We also need to ask why we in South Africa bear the cost of developing the PBMR when this technology has been tried and abandoned by other countries? If we have to go the nuclear route, is the PBMR the right one? There are numerous warnings over the escalating costs, and Eskom refuses to release details of the financial viability.
Think again of how many wind mills and solar panels we could erect for the price of a nuclear power station. Having been set up, renewable energy is benign and virtually free.
We are told by the head of Eskom that we have to provide “cheap” energy to attract investment. Since when is our electricity cheap, when we produce acid rain and some of the highest pollution levels of the world? SA is in the top ten per capita greenhouse gas emitters in the world.
We are seeking to attract a large aluminium smelter at Coega as an “anchor” investment. We are offering “cheap” subsidised electricity, with negotiations behind closed doors, to secure this key development. But for us to spend R133 billion to produce polluting “cheap” electricity from coal is quite counter-productive.
So, big energy generators, we know you need to provide constant, reliable electricity, but what about permitting the public and small communities the opportunity to harness renewable energy?

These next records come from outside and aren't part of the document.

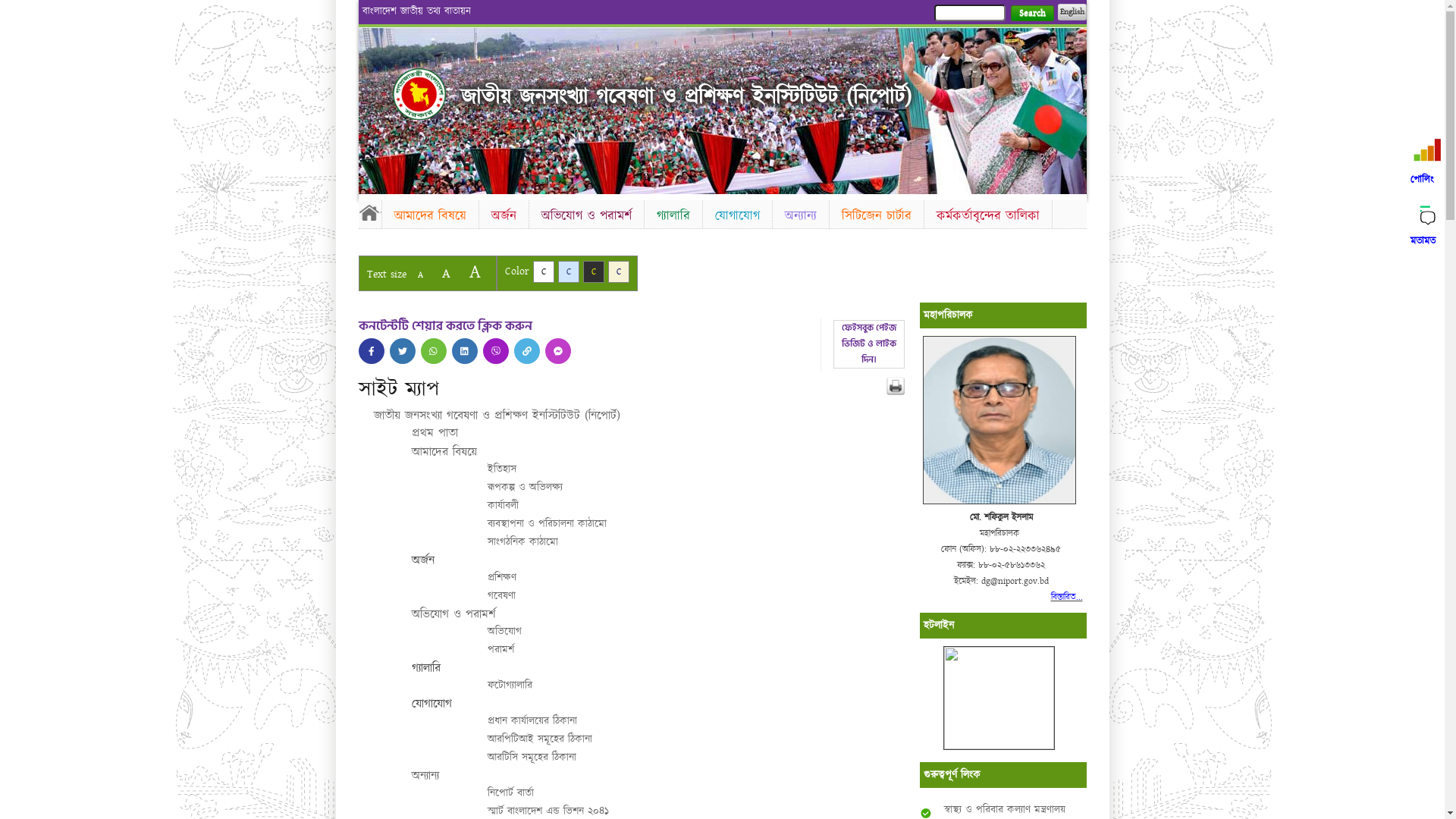
Search Element type: text (1031, 13)
C Element type: text (618, 271)
C Element type: text (592, 271)
C Element type: text (568, 271)
A Element type: text (419, 274)
C Element type: text (542, 271)
A Element type: text (474, 271)
A Element type: text (445, 273)
English Element type: text (1071, 11)
Home Element type: hover (418, 93)
Home Element type: hover (368, 211)
Given the description of an element on the screen output the (x, y) to click on. 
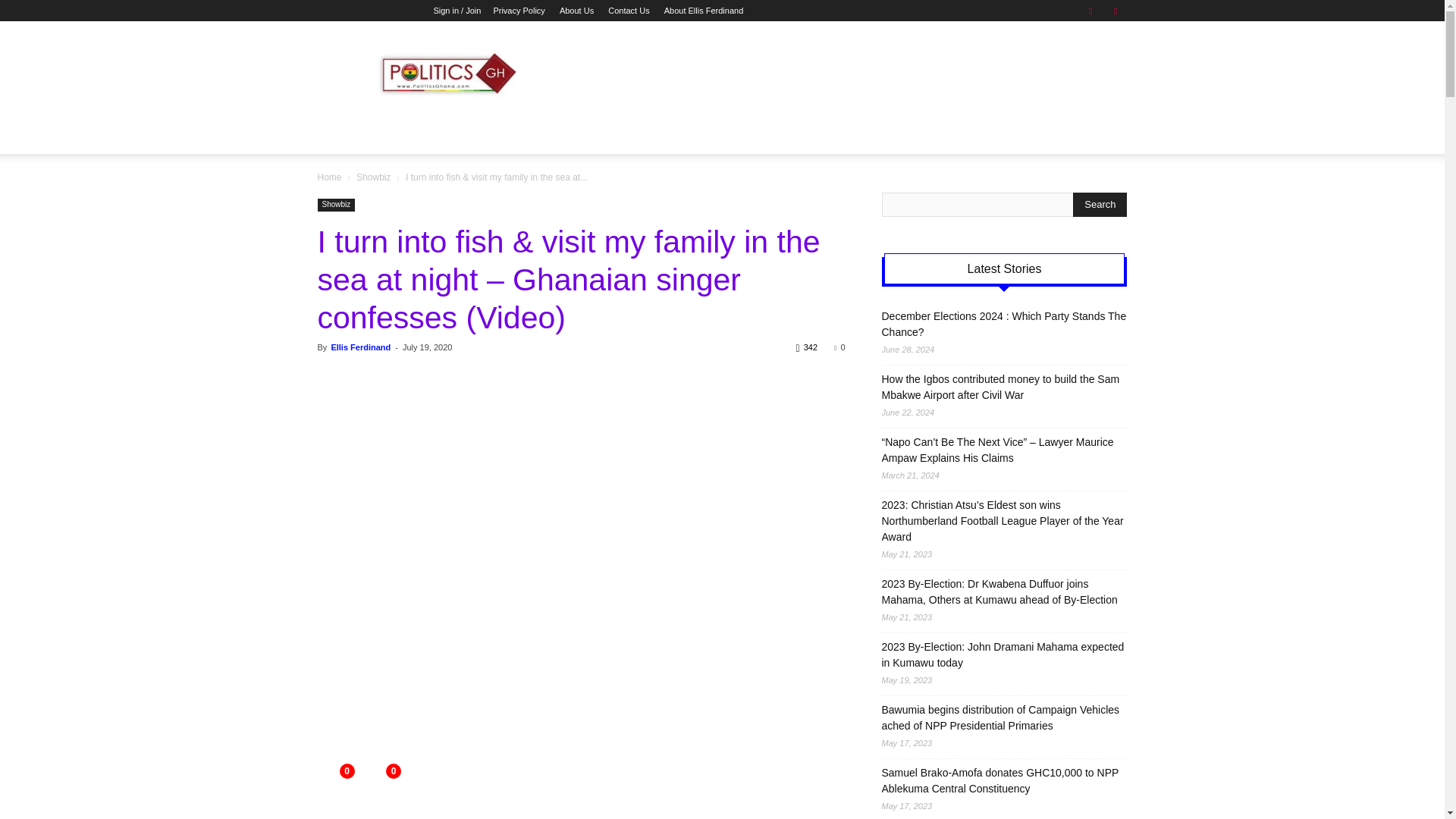
Facebook (1090, 10)
View all posts in Showbiz (373, 176)
Twitter (1114, 10)
Search (1099, 204)
PoliticsGhana (445, 76)
Given the description of an element on the screen output the (x, y) to click on. 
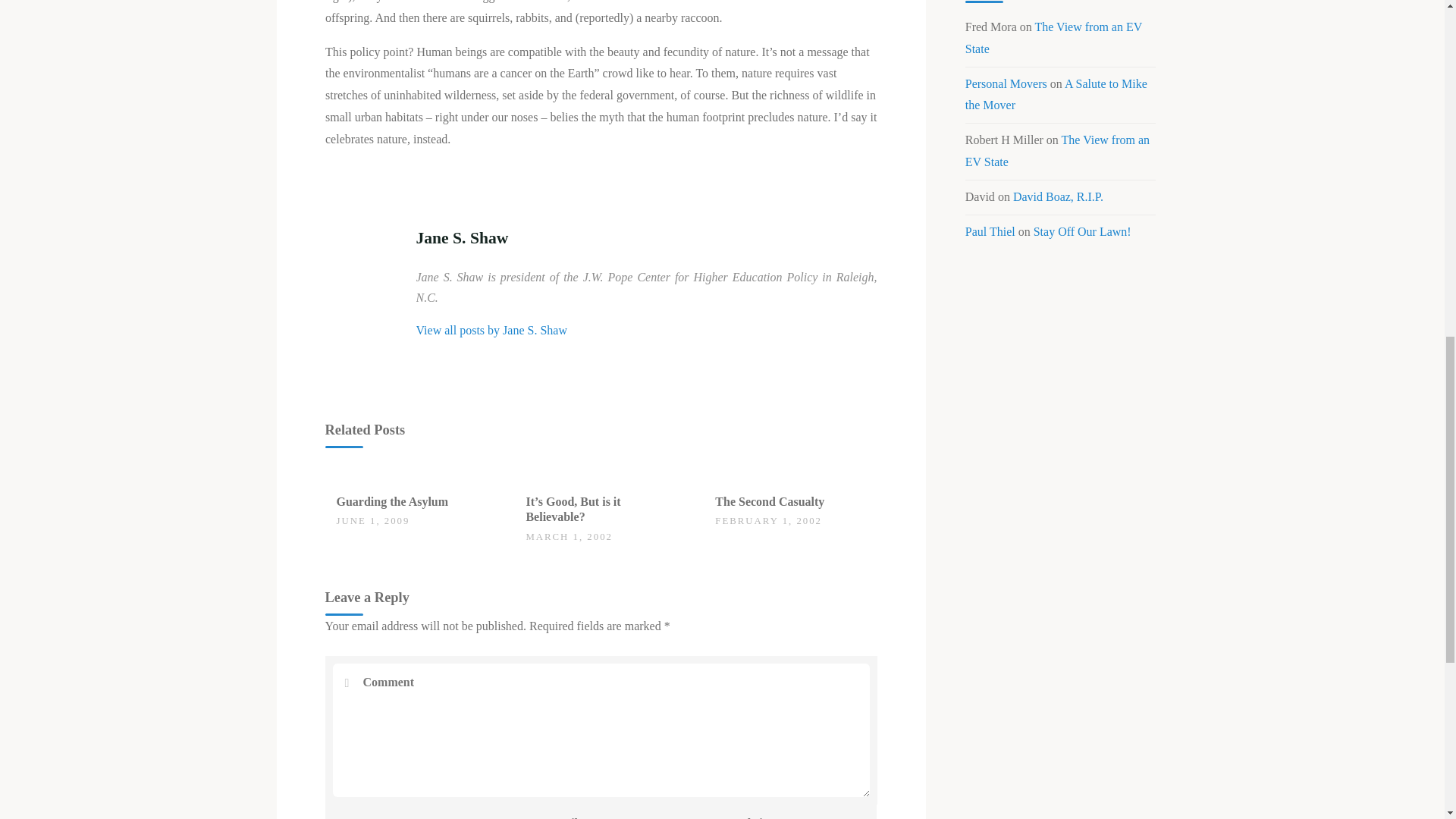
View all posts by Jane S. Shaw (490, 329)
Guarding the Asylum (392, 501)
Page 17 (600, 95)
0 (344, 494)
Page 17 (600, 75)
Given the description of an element on the screen output the (x, y) to click on. 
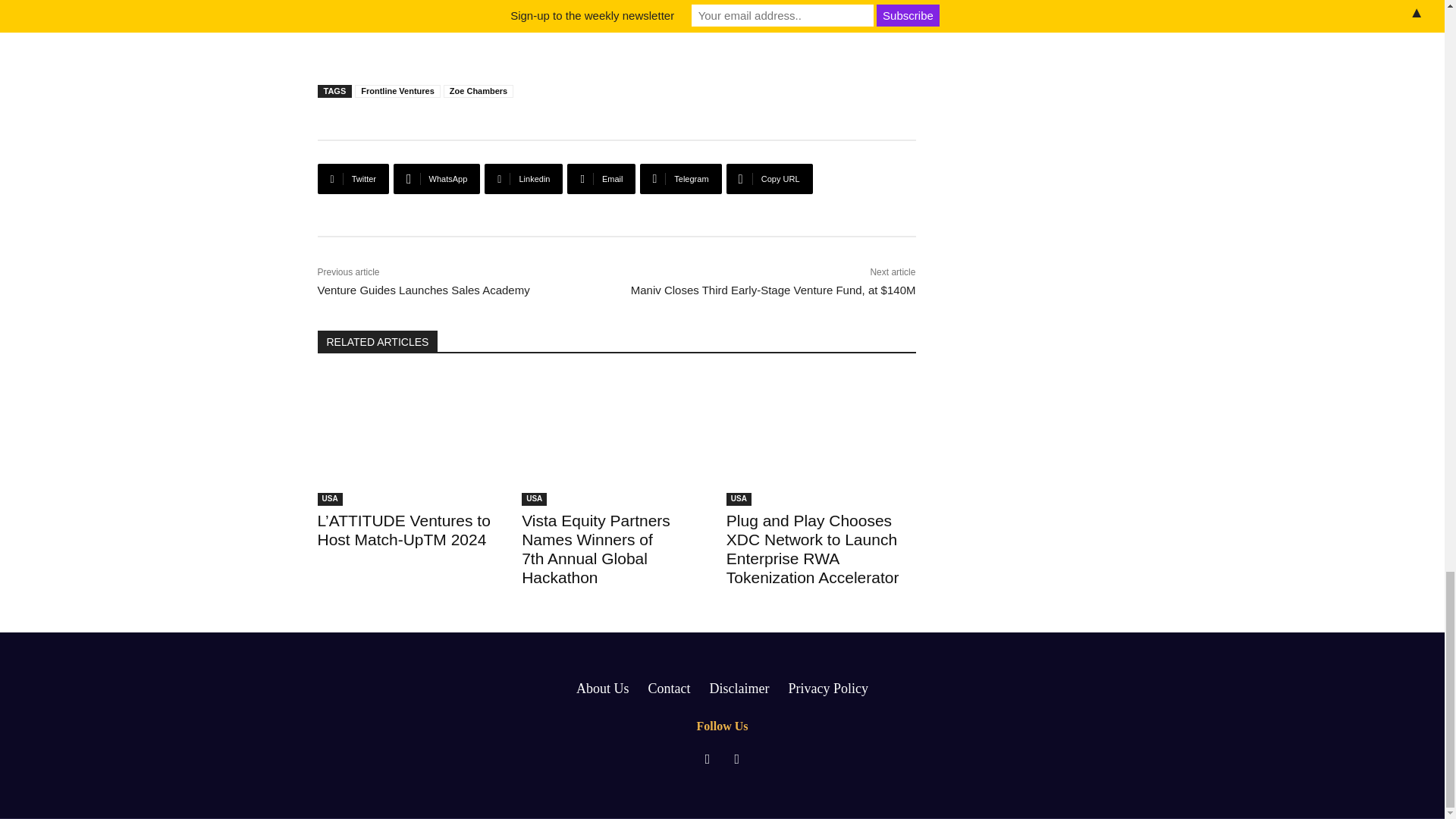
Twitter (352, 178)
Telegram (680, 178)
WhatsApp (436, 178)
Linkedin (523, 178)
Venture Guides Launches Sales Academy (423, 289)
Copy URL (769, 178)
Email (600, 178)
Email (600, 178)
USA (329, 499)
Frontline Ventures (398, 91)
Given the description of an element on the screen output the (x, y) to click on. 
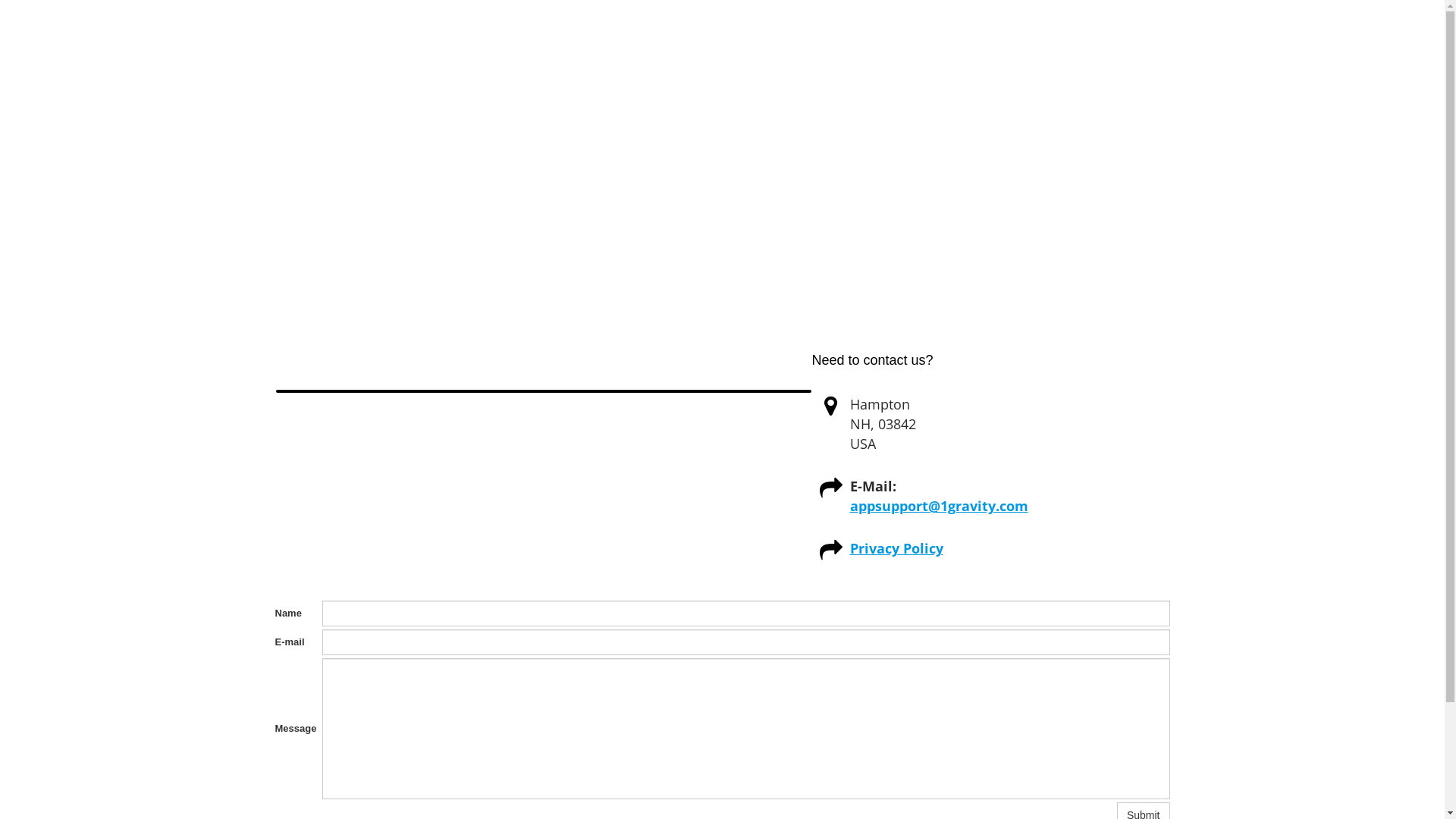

It is not something that has to be tested and tried. It is already being widely implemented in many parts of the world. All it needs is the go-ahead from Eskom and, presumably, the new National Energy Regulator (Nersa) and the regional electricity distributors (REDs) and we can start tomorrow.
But we are suspicious. Eskom still has a “trial” wind farm in the Cape and it took four years for the licensing of the private initiative wind farm at Darling. And we are concerned for we cannot continue to abuse the natural world in our present manner. If Eskom continues with its monopolistic practices, relying on 95% coal generation, the natural world will exact a far higher price through climate change and its resultant damage.
Quite simply, we have to find ways of generating energy without destroying the world. The South African civil society organization “groundWork”, which supports communities facing environmental threats and injustices, states in its 2005 report “Whose Energy Future?”, that a sustainable future is possible, but only if it is based on people’s control of resources.
We in South Africa, following our dramatic transition to democracy, could show the world that we can move resources from the control of giant and multi-national corporations into the hands of the people – for the good of all.